> _Records from a data collection_:

---------------

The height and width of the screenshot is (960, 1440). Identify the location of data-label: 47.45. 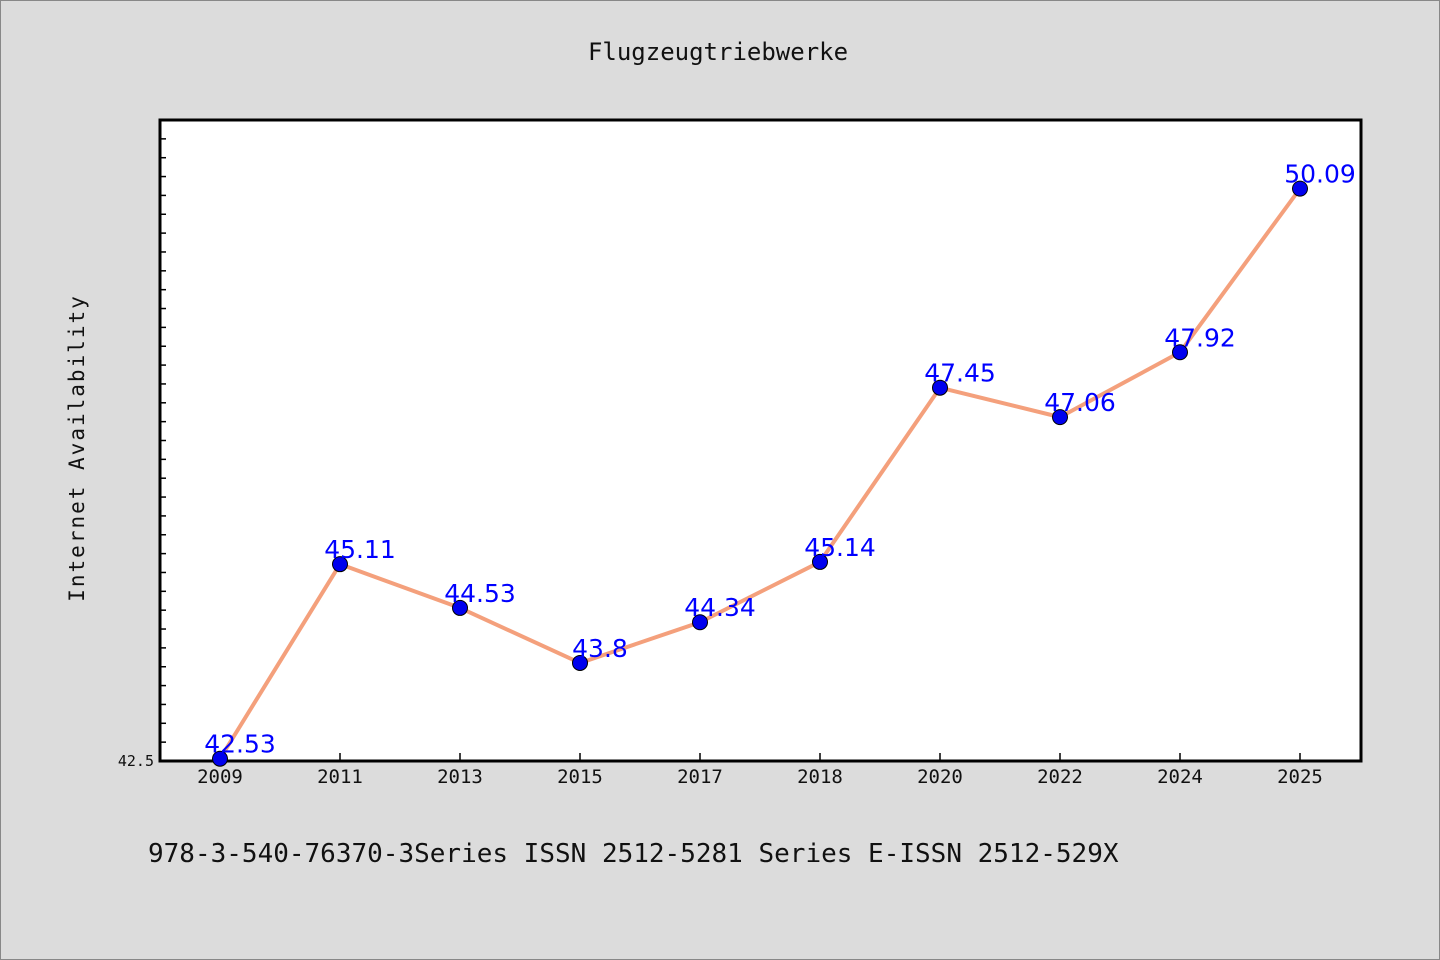
(960, 374).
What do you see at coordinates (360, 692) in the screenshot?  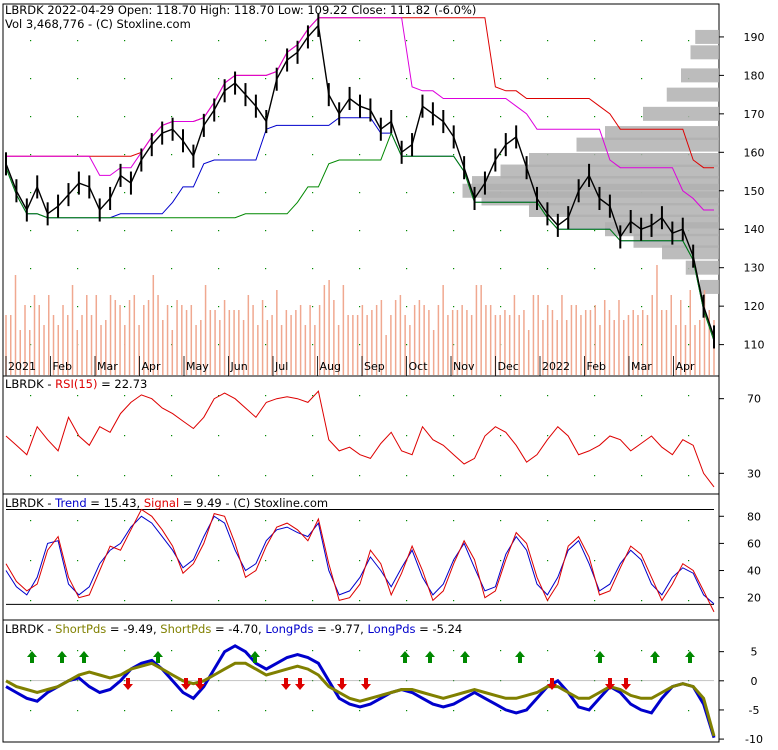 I see `long-pds-line` at bounding box center [360, 692].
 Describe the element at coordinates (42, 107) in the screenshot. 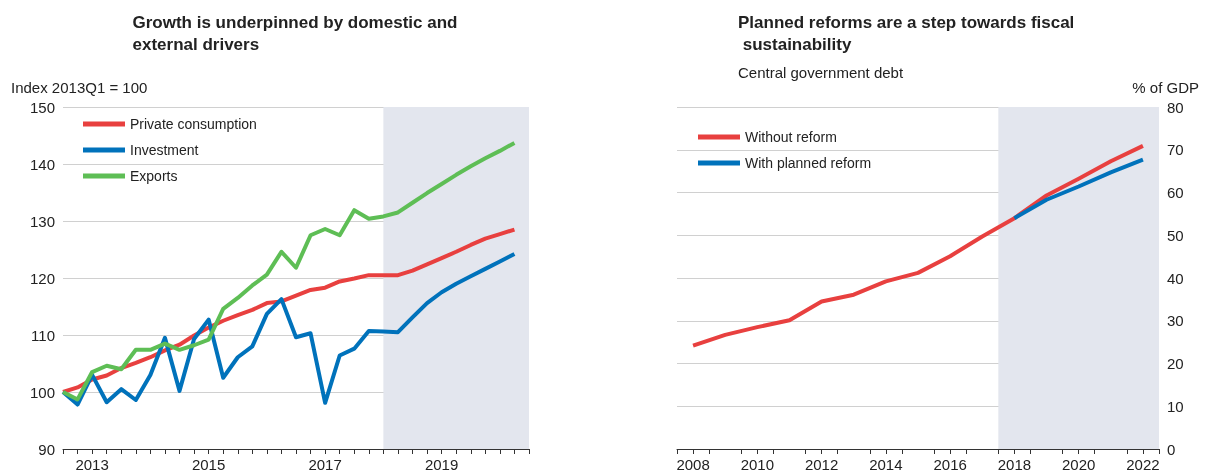

I see `y-tick-label: 150` at that location.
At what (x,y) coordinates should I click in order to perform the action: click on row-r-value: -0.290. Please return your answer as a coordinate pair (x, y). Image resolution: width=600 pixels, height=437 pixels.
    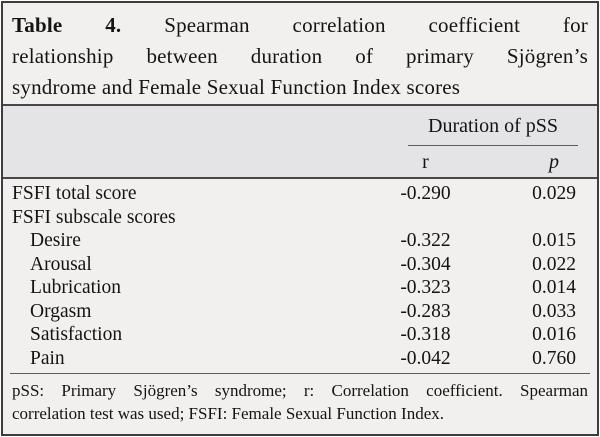
    Looking at the image, I should click on (426, 194).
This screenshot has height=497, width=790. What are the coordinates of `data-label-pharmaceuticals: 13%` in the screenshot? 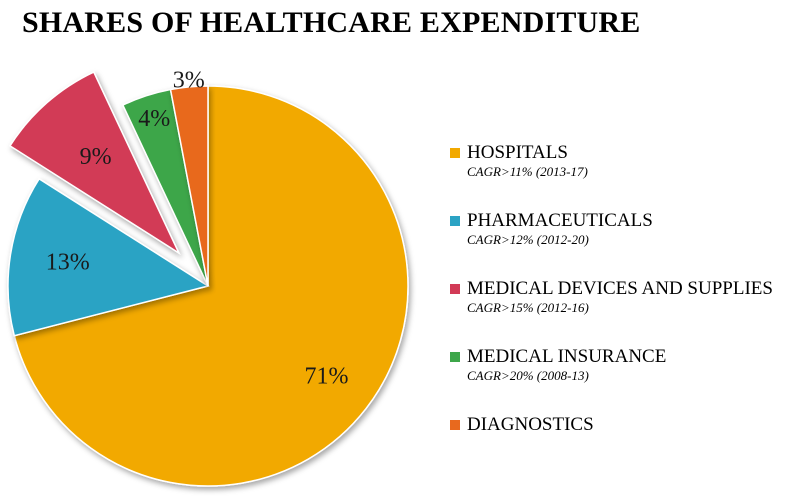 It's located at (68, 262).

---------------

> _Request_: Starting with the line that contains "Describe the element" and going on through the line that contains "Looking at the", rewrite those lines of the entries with "screenshot" changed to "screen capture" and everything else left as it is. Leave the pictures out of your answer.

> _Written response_:
 Describe the element at coordinates (42, 107) in the screen capture. 

I see `y-tick-label: 150` at that location.
At what (x,y) coordinates should I click in order to perform the action: click on row-r-value: -0.290. Please return your answer as a coordinate pair (x, y). Image resolution: width=600 pixels, height=437 pixels.
    Looking at the image, I should click on (426, 194).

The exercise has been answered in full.